**What this task involves:**
Taking the line with "The image size is (640, 480)." as the first and the last line of the entries as the final one, copy that span exactly.

**Excerpted data:**
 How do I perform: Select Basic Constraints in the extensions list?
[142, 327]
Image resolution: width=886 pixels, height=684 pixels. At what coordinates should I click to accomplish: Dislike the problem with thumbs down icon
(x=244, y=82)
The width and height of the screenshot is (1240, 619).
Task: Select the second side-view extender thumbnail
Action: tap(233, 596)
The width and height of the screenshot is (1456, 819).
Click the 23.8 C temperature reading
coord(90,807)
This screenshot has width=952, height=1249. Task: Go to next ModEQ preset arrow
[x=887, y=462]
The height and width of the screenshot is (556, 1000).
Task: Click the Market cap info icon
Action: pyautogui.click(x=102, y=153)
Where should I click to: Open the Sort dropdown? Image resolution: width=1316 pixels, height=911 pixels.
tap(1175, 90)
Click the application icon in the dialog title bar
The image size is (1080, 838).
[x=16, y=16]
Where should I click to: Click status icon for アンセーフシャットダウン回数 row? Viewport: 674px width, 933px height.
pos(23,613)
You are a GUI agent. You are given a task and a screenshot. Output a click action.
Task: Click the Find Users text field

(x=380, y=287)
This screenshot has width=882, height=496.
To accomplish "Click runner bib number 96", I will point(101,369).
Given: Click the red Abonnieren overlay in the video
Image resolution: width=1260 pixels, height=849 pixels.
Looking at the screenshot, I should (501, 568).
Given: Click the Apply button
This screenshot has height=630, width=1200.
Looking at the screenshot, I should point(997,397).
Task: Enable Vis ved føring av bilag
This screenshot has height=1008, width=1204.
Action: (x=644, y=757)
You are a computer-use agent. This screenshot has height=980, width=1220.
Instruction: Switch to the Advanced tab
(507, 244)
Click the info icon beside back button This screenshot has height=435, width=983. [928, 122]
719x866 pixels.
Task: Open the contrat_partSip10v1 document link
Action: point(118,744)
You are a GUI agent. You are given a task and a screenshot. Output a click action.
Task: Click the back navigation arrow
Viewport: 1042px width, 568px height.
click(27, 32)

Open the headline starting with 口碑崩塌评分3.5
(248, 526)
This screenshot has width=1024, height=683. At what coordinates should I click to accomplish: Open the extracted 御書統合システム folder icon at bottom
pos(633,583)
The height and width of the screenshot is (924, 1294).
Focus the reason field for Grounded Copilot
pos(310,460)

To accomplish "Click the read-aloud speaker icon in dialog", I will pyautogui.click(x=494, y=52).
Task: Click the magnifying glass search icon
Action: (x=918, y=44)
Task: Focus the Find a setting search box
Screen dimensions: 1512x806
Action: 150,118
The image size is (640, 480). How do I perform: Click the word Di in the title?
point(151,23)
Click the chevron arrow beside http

**Output of the task:**
The image size is (640, 480). How do I perform: Click the word Di in the title?
point(151,23)
Click the chevron arrow beside http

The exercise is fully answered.